[[ Available data, beginning ]]

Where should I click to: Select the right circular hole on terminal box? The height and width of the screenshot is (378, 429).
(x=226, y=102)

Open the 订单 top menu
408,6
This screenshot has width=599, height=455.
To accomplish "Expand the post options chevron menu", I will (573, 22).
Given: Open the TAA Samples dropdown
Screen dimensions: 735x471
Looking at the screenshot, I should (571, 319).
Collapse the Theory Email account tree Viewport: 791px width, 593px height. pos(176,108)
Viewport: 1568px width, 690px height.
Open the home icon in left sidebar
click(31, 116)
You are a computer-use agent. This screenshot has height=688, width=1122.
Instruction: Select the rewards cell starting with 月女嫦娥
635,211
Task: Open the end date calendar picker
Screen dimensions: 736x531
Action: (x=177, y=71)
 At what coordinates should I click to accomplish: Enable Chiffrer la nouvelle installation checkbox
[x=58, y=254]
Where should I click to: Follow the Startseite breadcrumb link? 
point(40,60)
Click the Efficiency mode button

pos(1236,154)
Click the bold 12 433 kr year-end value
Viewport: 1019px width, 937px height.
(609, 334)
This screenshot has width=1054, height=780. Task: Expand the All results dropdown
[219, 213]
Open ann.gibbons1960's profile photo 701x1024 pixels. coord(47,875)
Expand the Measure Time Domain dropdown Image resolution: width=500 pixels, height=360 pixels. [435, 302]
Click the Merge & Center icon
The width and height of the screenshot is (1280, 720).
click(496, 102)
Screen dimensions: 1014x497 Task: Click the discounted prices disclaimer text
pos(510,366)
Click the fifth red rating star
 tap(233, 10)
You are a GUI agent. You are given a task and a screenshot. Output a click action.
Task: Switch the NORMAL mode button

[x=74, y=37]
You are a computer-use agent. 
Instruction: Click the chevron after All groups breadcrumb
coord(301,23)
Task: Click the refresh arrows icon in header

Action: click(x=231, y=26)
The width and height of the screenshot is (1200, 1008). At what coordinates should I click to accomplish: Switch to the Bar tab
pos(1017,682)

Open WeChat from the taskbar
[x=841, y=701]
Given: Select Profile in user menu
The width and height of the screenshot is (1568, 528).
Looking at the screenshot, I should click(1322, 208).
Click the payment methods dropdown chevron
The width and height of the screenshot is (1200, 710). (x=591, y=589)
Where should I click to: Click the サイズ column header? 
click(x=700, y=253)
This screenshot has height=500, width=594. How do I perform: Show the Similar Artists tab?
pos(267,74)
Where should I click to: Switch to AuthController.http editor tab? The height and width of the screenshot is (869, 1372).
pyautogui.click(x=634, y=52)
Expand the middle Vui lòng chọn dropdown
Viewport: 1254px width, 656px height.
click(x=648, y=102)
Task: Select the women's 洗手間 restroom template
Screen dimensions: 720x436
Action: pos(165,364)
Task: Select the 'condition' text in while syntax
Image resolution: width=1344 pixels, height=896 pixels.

[[ Available data, end ]]

Assignment>
State the number of lines in the preceding entries that include the word "agent". Provide nothing else.

Exercise response>
3